There are many reasons a K1 visa could be denied. However, before you ever get into the detail of the process, make sure you meet these three basic requirements:
- You and your fiance have met within the two years prior to the filing the petition. It doesn’t matter if you have met a hundred times before that. The USCIS is not lenient in this area and we have seen petitions denied where the couple met 25 months before the filing. If you have not met in the last 24 months, don’t waste your time and money filing. Although the regulations do mention exemptions in cases of extreme hardship, it is extremely unlikely you can make this excuse. Lack of financial resources to travel will not be accepted as “extreme hardship”. Your inability to travel to your fiance’s country will also not meet the burden since it is assumed that you can meet in any country in the world. There is no requirement that you have ever traveled to your fiance’s country.
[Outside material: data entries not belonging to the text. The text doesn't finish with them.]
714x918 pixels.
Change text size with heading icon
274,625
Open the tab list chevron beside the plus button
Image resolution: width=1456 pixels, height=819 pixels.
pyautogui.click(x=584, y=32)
- You must show a bona fide intent to marry. This can generally be accomplished by sending letters from you and your fiance expressing your intent to marry. Include these letters with your petition (I-129F).
- You and your fiance must be legally able to marry.
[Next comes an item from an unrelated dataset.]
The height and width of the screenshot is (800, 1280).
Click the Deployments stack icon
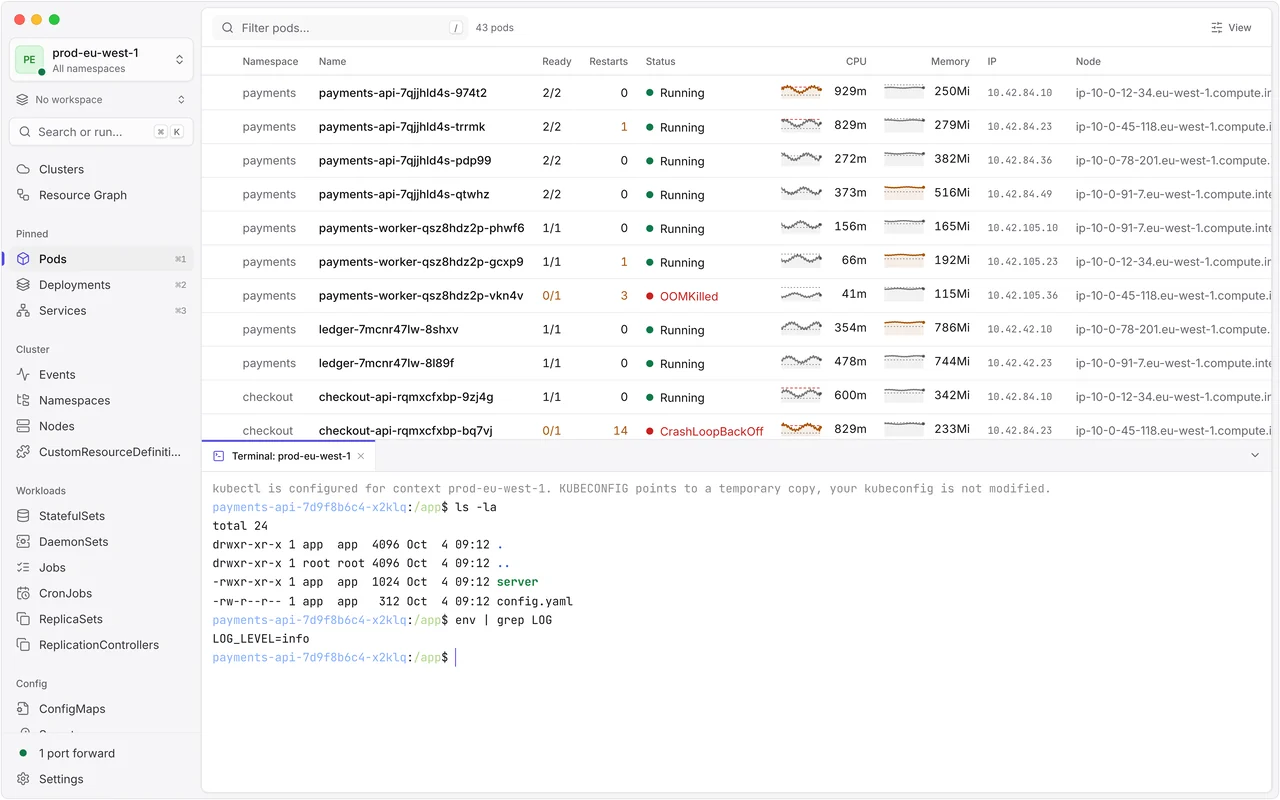pyautogui.click(x=23, y=285)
This is the topic of this post.
For the U.S. citizen, proving legal ability to marry is pretty straightforward. You simply attach divorce and/or death certificates to your petition for each of your previous marriages. The divorce decree and/or death certificates need to be official copies with the stamp of the granting court or government office.
The fiance needs to provide the same evidence of divorce or death of a spouse. This area is a little trickier since every country handles these matters differently. Adjudicators will be looking closely at these documents to determine authenticity. The USCIS refers to this as “proof of the legal termination of the previous marriage of the beneficiary.”
The following is an example of providing unacceptable documentation to prove divorce that caused a delay of over two years for the petitioner.
On March 22, 2007 a female citizen of the United States petitioned the USCIS to bring her Ghana fiance to the U.S. on a K1 Visa. Her fiance had previously been married in Ghana. As evidence of his divorce, he provided a “statutory declaration” form the father of his prior wife indicating they had divorced on October 24, 2006 in Ghana.
Now this is where I have to add my personal opinion. Who would possibly think you could just get a note from your ex-father in-law and submit that to the government of the United States as proof of divorce? This beautifully demonstrates how different cultures can have vastly different ideas of what constitutes “proof”.
The USCIS has a manual called the United States Foreign Affairs Manual (FAM) that among other things, tells them what documents are available from various foreign countries. In this case, the director took a look in the FAM and verified that Ghana courts do issue official divorce decrees. The petition was rejected. It turns out the man never really legally divorced his prior wife. Eventually, the fiance did obtain a divorce decree from the Circuit Court in Tema, Ghana. The former father in-law had to attend a court hearing and testify that the marriage dissolved in 2006. I’m sure a little money had to change hands before the U.S. citizen’s fiance could get his ex-father in-law to go through all that trouble.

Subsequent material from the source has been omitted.